In radio wireless communications, the situation was somewhat different. Although it was never viewed as the ultimate system for information transmission, radio wireless communications was never threatened by an alternative because being "wireless" was already its most relevant characteristic. That protection from other alternatives drove the evolution during its second 50 years in a very different direction, with the main emphasis on capturing other application spaces. 

Looking through the same lens, the uniqueness of optical communications becomes intriguing. We have passed its 50th anniversary and don't see behavior like we experienced with either electrical or wireless transmission. One of the many rules of thumb in the industry today shows that when product data-rate times distance reaches about 100 Gbm/s, the techno-economics drive applications to move from electrical to optical. As data rates keep increasing in most applications, more and more spaces are turning optical, but without any expectation to turn into something else.

In addition, and from a totally different perspective, society has become much more dependent on fast and reliable communication. The way we work, entertain and connect with each other has made us fully dependent on a somewhat invisible optical fabric that is silently expanding. As artificial intelligence and machine learning become more widespread in our daily lives during the next decades, this dependence on the optical fabric can only increase. And we see already the beginning of this unavoidable expansion as the optical signal – once limited to long distances – has been moving deeper into all networks, in a trajectory that connects directly with wireless and shrinks the space for electrical transmission. 

The next 50 years of optical communications will most likely be dedicated to addressing key fundamental challenges to make the optical expansion more efficient and practical, and to make these predictions even riskier (and more fun).

The five top areas will, I believe, be related to:

  1. Energy: Reducing the energy per bit to significantly under pico Joules per bit is feasible and will probably be the most significant driver to convert some of the last application spaces from electrical to optical. This will require a better and more efficient …
  2. Integration between electronics and photonics elements, where key advancements are triggered by early initiatives in on-board and co-packaged optics with integrated photonics being the key player. Further gains will then be obtained by …
  3. Miniaturization of optical components leveraging nanostructures and metasurfaces, where structures engineered at sub-wavelength dimensions will dramatically reduce the size and increase the efficiency of most optical components used today for light generation, management and detection.
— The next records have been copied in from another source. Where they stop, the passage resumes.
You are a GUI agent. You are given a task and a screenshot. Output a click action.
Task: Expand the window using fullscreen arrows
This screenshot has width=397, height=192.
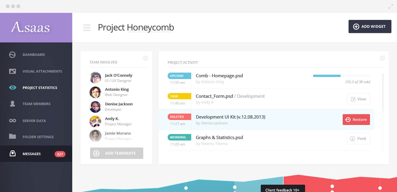pyautogui.click(x=391, y=6)
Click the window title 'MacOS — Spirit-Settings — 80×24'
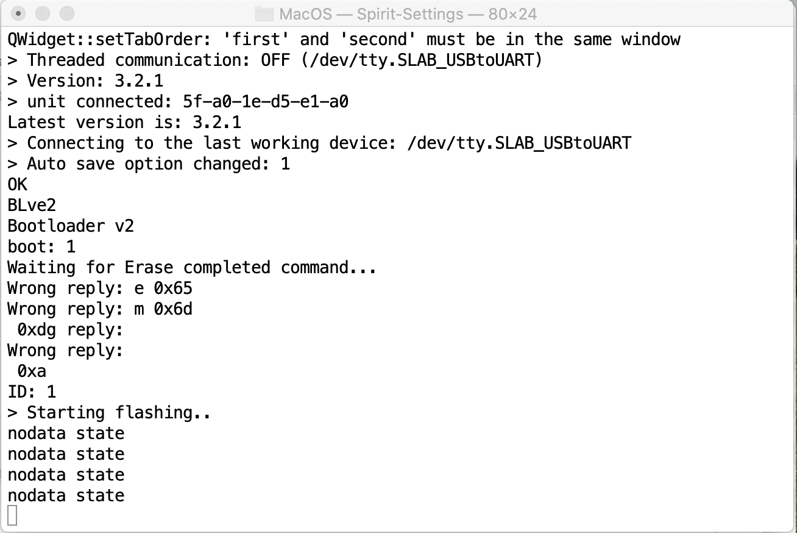797x533 pixels. (407, 13)

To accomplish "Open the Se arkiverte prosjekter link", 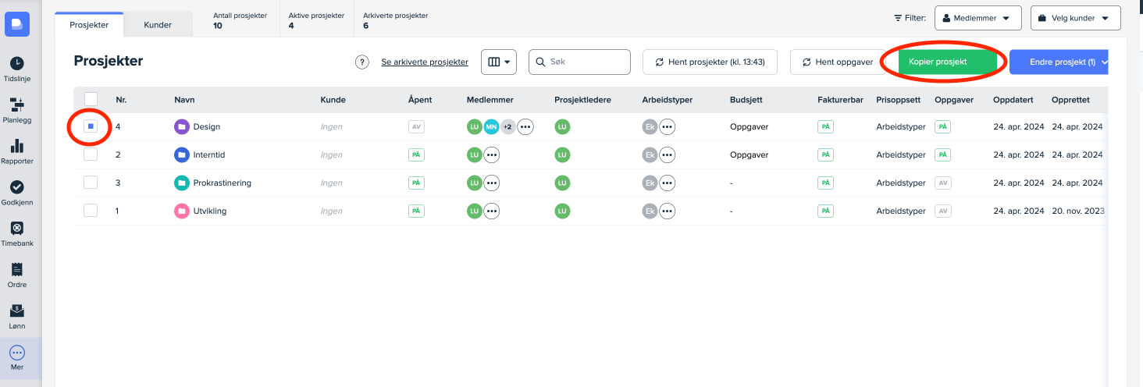I will tap(425, 62).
Once superior levels of efficiency are possible, we should see another step in …
  4. Optical spatial density and robustness, where essentially more optical bits will be flowing per unit of area. This will happen practically with more fibers in cables, higher-density optical connectors, more optical ports in optical switches, etc. This increase in density will keep pushing the boundaries of robustness as optical communications covers more communication spaces, including harsh and consumer environments, which will bring us back to necessary advancements in … 
  5. Photon management at its more fundamental level. Improved guiding through other mechanisms and materials (including air) and coupling in and out of fibers and other waveguides becomes essential as the amount of energy lost in coupling and decoupling becomes a barrier for big efficiency gains. This will be followed by the need to manage single photons, likely triggered by advancements in quantum computers that will naturally create a threat for classical encryption systems, driving the need for practical quantum communication systems.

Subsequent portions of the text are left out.